### Your objective
For every line in the entries that contains "Curitiba", show the whole line.

[Records drawn from a dataset]
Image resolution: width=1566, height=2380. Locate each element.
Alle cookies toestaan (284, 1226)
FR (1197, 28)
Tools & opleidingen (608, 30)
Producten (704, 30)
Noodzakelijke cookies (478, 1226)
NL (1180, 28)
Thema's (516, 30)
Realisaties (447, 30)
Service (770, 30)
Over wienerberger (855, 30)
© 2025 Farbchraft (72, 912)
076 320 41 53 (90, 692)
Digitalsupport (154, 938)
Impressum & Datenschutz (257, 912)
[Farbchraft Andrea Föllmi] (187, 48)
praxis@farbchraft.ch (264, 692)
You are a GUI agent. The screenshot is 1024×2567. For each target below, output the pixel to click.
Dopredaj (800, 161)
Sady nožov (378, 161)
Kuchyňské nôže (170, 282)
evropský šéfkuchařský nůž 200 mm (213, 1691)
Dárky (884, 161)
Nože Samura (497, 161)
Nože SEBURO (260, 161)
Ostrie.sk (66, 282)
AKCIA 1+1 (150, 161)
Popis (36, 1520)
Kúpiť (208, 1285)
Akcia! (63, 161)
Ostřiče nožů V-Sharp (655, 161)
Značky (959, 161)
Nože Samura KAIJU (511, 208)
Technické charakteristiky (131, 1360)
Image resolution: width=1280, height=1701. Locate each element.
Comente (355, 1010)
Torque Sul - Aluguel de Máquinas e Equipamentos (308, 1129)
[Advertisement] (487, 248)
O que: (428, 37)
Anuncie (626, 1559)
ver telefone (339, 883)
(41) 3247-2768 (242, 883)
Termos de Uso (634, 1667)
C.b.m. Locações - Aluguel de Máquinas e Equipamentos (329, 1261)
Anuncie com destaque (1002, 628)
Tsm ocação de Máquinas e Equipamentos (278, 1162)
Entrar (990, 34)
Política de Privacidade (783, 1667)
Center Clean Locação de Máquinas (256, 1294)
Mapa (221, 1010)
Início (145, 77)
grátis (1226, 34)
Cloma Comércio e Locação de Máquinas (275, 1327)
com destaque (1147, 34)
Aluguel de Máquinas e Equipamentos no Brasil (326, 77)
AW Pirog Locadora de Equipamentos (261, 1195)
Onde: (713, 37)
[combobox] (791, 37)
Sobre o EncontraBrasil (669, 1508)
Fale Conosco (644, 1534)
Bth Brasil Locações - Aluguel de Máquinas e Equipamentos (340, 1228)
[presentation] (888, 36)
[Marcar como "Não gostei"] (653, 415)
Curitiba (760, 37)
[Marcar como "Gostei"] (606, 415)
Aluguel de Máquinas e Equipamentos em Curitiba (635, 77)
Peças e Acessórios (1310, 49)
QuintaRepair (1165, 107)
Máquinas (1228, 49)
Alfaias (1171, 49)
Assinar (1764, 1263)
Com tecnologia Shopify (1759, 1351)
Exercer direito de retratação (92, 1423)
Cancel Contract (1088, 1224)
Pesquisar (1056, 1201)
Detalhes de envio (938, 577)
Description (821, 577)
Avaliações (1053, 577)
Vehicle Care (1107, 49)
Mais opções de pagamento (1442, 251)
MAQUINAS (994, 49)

### Your response
Curitiba (760, 37)
Aluguel de Máquinas e Equipamentos em Curitiba (635, 77)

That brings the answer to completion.